DATA IN THIS EXERCISE:
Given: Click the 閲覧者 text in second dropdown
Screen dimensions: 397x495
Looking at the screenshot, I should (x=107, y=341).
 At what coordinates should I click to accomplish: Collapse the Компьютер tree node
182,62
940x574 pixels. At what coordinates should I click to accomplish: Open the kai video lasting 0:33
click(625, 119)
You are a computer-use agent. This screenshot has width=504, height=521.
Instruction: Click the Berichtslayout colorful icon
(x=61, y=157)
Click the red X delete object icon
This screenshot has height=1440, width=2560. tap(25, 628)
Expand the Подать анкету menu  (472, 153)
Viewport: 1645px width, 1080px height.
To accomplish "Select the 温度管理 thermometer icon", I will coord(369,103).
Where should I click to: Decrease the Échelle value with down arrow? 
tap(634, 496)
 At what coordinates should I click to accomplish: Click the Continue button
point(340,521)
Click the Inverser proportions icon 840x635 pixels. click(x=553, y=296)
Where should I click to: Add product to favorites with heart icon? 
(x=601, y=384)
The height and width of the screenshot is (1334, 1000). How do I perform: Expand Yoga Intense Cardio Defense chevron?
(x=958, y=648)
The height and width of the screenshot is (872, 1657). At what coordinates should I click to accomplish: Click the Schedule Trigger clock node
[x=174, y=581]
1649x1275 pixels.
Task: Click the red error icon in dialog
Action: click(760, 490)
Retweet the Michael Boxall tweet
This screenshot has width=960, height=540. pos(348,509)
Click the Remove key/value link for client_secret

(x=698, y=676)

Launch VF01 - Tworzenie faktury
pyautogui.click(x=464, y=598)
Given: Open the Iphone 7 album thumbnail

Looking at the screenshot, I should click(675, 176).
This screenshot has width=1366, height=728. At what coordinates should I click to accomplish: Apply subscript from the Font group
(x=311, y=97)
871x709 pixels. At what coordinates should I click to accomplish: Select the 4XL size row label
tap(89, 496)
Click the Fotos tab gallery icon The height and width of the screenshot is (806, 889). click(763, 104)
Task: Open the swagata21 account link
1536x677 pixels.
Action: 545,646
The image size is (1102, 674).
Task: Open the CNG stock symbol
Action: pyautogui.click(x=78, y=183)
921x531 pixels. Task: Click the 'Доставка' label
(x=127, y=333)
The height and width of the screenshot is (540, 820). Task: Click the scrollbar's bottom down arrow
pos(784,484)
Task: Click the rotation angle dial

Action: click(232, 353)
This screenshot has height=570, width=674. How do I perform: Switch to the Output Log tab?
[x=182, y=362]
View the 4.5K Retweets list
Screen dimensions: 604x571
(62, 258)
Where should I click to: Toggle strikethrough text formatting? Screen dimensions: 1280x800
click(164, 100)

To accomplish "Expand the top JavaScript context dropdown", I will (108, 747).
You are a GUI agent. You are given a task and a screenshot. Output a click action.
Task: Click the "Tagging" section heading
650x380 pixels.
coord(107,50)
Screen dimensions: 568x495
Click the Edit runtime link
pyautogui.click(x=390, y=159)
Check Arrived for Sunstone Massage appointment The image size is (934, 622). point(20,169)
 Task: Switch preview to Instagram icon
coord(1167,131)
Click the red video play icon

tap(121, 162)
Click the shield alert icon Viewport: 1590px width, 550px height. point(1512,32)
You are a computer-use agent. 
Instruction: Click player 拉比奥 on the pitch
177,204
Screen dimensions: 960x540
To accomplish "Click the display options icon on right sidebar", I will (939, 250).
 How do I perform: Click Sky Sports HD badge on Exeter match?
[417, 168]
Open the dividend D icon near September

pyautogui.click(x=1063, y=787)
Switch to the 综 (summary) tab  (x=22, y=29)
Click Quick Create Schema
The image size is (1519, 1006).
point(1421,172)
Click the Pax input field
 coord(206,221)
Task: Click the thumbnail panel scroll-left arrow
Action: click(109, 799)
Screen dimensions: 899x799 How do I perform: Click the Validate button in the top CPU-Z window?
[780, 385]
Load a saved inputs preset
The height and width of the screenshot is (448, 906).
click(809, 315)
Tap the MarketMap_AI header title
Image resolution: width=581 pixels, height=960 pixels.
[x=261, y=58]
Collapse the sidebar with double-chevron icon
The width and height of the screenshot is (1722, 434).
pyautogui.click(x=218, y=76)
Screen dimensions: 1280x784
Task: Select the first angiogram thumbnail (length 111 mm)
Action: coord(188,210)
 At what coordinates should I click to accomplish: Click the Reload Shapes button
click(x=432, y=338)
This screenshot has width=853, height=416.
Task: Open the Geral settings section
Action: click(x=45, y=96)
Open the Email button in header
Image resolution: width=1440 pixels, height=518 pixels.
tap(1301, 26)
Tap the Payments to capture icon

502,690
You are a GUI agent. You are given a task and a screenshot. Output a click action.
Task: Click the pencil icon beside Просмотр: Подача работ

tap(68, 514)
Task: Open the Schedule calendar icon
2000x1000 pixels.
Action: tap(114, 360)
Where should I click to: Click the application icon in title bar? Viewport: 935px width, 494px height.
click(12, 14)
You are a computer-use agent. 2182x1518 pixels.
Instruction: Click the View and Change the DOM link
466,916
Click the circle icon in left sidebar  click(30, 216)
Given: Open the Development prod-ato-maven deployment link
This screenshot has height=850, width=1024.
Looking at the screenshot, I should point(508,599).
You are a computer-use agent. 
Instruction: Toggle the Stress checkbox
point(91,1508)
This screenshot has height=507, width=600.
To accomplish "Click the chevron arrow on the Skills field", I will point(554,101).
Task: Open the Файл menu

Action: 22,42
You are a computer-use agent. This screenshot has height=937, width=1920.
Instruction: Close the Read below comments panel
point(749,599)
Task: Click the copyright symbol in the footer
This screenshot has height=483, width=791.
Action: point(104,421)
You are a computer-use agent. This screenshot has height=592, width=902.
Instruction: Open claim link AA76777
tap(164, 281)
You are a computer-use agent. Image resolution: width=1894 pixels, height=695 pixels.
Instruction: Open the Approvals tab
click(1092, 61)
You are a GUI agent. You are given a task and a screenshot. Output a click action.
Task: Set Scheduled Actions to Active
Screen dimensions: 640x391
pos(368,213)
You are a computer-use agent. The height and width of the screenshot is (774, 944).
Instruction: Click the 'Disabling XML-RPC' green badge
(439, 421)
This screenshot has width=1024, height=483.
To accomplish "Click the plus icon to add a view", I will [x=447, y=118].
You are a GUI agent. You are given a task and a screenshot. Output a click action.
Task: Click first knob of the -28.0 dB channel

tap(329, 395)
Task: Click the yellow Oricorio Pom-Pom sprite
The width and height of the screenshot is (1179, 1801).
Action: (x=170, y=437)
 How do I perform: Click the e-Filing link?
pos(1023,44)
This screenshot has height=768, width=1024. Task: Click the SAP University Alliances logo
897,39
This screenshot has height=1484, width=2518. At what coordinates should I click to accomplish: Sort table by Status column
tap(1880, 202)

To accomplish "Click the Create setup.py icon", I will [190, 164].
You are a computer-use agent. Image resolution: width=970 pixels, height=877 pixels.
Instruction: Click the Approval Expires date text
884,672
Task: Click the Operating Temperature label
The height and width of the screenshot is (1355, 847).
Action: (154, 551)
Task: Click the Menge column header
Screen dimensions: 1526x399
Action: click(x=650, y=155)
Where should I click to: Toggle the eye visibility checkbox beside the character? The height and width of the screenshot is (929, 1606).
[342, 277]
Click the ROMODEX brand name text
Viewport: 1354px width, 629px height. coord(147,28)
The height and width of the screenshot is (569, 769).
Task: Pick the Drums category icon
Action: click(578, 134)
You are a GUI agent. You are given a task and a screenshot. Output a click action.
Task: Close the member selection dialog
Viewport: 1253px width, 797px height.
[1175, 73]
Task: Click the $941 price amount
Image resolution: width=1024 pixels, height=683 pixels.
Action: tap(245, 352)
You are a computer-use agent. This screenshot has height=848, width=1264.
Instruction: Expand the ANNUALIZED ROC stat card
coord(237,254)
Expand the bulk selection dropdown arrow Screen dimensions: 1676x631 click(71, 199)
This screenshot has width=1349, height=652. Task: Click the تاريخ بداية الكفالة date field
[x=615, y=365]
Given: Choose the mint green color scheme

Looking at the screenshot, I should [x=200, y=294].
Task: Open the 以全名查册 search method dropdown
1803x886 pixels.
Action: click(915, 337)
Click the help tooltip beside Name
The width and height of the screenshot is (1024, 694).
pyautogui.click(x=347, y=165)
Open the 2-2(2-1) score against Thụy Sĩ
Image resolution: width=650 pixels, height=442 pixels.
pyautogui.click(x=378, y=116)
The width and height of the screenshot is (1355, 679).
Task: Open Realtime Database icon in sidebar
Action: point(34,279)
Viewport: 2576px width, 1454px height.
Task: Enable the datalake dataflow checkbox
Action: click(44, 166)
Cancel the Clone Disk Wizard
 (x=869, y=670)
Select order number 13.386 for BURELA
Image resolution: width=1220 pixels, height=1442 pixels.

WORK ORDER:
From the material above, set down exactly the lines between the line holding "Instruction: Toggle the Stress checkbox" and the line holding "You are a computer-use agent. Image resolution: width=970", inclusive. Include nothing else.

TASK ANSWER:
Instruction: Toggle the Stress checkbox
point(91,1508)
This screenshot has height=507, width=600.
To accomplish "Click the chevron arrow on the Skills field", I will point(554,101).
Task: Open the Файл menu

Action: 22,42
You are a computer-use agent. This screenshot has height=937, width=1920.
Instruction: Close the Read below comments panel
point(749,599)
Task: Click the copyright symbol in the footer
This screenshot has height=483, width=791.
Action: point(104,421)
You are a computer-use agent. This screenshot has height=592, width=902.
Instruction: Open claim link AA76777
tap(164, 281)
You are a computer-use agent. Image resolution: width=1894 pixels, height=695 pixels.
Instruction: Open the Approvals tab
click(1092, 61)
You are a GUI agent. You are given a task and a screenshot. Output a click action.
Task: Set Scheduled Actions to Active
Screen dimensions: 640x391
pos(368,213)
You are a computer-use agent. The height and width of the screenshot is (774, 944).
Instruction: Click the 'Disabling XML-RPC' green badge
(439, 421)
This screenshot has width=1024, height=483.
To accomplish "Click the plus icon to add a view", I will [x=447, y=118].
You are a GUI agent. You are given a task and a screenshot. Output a click action.
Task: Click first knob of the -28.0 dB channel

tap(329, 395)
Task: Click the yellow Oricorio Pom-Pom sprite
The width and height of the screenshot is (1179, 1801).
Action: (x=170, y=437)
 How do I perform: Click the e-Filing link?
pos(1023,44)
This screenshot has height=768, width=1024. Task: Click the SAP University Alliances logo
897,39
This screenshot has height=1484, width=2518. At what coordinates should I click to accomplish: Sort table by Status column
tap(1880, 202)

To accomplish "Click the Create setup.py icon", I will [190, 164].
You are a computer-use agent. Image resolution: width=970 pixels, height=877 pixels.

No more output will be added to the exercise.